“The Daily Show” issued an apology on Twitter to San Bernardino County District Attorney Mike Ramos on Friday for likening the death of a black man in Victorville at the hands of sheriff’s deputies to the fatal shooting of Michael Brown.
In a “Daily Show” segment Monday about the recent events in Ferguson, Missouri, Stewart included 36-year-old Dante Parker — who died in August while in the custody of law enforcement — on a list of deadly police shootings involving black men that were deemed “isolated” events.
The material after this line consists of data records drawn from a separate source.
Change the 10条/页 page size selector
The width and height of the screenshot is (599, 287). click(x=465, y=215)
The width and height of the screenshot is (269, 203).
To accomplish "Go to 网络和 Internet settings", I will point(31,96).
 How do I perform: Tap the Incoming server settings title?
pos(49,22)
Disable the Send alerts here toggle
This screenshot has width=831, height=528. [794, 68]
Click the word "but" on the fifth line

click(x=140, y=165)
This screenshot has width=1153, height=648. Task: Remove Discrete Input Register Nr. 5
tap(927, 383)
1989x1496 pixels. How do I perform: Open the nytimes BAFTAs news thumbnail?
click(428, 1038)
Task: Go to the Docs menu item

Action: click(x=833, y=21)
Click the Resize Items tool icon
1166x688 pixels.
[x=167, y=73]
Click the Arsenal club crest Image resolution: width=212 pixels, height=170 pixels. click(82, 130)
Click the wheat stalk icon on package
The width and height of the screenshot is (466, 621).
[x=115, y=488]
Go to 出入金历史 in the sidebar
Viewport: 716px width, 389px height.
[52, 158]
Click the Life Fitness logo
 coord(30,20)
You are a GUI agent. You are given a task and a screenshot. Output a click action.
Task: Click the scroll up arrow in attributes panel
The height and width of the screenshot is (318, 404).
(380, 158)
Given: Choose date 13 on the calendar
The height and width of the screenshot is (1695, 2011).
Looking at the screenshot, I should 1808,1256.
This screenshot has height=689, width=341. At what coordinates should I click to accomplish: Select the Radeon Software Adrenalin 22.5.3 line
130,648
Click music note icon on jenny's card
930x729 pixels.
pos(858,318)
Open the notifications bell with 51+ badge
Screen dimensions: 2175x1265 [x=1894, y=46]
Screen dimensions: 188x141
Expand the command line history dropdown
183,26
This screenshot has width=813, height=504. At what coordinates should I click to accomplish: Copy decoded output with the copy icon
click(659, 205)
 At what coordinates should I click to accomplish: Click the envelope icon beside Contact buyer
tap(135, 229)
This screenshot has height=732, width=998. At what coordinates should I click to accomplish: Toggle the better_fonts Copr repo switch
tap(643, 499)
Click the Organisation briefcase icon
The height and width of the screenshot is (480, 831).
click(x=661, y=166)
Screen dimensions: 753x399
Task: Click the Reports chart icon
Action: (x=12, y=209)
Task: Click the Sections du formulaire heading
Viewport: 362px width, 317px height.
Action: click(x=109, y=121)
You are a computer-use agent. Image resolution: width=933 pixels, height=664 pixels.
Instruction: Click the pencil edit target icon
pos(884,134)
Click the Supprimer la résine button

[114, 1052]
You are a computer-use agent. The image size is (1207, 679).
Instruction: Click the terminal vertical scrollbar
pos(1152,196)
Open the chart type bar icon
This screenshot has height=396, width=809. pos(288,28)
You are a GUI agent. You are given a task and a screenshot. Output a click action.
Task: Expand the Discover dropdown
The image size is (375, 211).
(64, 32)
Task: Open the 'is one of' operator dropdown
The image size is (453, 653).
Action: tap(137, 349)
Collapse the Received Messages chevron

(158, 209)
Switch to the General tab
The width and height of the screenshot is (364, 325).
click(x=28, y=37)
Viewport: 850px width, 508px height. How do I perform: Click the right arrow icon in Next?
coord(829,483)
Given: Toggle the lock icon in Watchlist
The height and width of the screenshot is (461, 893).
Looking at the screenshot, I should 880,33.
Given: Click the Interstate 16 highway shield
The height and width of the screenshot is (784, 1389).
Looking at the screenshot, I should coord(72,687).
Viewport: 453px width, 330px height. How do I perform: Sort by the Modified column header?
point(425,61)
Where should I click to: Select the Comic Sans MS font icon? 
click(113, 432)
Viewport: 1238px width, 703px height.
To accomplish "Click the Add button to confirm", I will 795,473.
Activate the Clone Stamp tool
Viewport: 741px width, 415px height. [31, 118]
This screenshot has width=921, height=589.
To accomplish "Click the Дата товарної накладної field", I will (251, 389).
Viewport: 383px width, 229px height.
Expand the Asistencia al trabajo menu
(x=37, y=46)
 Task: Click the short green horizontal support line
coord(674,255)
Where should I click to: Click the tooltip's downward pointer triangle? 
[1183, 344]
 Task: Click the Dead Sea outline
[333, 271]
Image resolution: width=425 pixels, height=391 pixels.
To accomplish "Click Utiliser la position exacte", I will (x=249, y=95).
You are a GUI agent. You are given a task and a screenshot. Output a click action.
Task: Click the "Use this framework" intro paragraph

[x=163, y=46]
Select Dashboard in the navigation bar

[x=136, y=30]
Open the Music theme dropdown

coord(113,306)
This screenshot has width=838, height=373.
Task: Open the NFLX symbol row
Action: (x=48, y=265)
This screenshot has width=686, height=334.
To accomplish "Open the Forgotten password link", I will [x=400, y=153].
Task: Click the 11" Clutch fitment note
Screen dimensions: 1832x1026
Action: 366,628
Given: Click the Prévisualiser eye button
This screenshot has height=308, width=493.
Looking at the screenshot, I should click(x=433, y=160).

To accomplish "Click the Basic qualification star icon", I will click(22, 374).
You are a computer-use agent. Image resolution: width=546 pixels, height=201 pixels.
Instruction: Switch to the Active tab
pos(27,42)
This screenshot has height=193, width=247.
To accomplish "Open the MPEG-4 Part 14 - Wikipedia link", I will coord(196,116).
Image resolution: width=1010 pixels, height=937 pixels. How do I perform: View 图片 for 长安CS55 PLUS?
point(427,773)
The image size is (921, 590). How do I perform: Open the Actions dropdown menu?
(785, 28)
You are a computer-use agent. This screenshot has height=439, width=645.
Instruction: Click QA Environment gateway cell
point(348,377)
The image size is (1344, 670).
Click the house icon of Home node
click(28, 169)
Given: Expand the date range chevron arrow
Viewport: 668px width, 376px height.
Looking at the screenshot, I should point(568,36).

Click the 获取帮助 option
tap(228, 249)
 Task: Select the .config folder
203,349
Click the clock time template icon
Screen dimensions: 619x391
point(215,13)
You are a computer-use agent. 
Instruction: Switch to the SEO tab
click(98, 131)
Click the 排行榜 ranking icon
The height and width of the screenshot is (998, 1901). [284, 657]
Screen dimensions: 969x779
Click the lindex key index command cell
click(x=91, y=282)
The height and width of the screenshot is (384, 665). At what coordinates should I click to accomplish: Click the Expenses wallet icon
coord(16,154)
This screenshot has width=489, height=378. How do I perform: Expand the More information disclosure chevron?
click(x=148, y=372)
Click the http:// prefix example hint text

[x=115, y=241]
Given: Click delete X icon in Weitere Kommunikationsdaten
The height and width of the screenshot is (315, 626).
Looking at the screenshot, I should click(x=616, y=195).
“This is an isolated incident, like the police shooting of Tamir Rice in Cleveland, or Dante Parker in San Bernardino County,” Stewart said, beginning the list that also included Kendrec McDade, the 19-year-old man who was unarmed when he was shot and killed by Pasadena police officers in 2012.
Stewart argued the fatal shootings represented a pattern. He continued: “The point is, these shootings are clearly not a manifestation of systemic inequality and mistrust between the African American community and the somehow always justified police American community. But these are merely an unending, bizarrely similar series of isolated incidents.”
Two days after the segment aired, Ramos posted a video to YouTube in which he excoriated Stewart for incorrectly stating the facts of the Parker case.
In the video, Ramos said deputies didn’t shoot Parker, they used a Taser on him.
Parker was allegedly attempting to assault a deputy after he was suspected of committing a burglary, Ramos stated.
The Taser was used when a female deputy was “losing that struggle” against Parker and “fighting for her life,” according to Ramos.
Parker – who was stunned multiple times with a Taser during his arrest — was taken to the hospital after he began having difficulty breathing while sitting in a patrol vehicle, the Los Angeles Times reported back in mid-August, when the incident occurred.
He was taken to a hospital where he later died.
“We later learned that he was under the influence of many types of drugs, which was the cause of his death,” Ramos said.
An autopsy performed by the Riverside County coroner’s office revealed that Parker died of a combination of acute PCP intoxication and hypertensive cardiovascular disease from high blood pressure, according to the L.A. Times.
Ramos concluded, “I really believe that we need to get our facts straight before we start making statements” like Stewart’s.
On Friday, the Daily Show issued an apology to Ramos on its official Twitter account.
You’re right re Dante Parker,” a tweet to the DA’s office read.” Sloppy to put him in our list of shootings…Larger point still stands.”
“The Daily Show” does not air on Fridays, and the account stated that a formal television apology would be issued on its next broadcast Monday.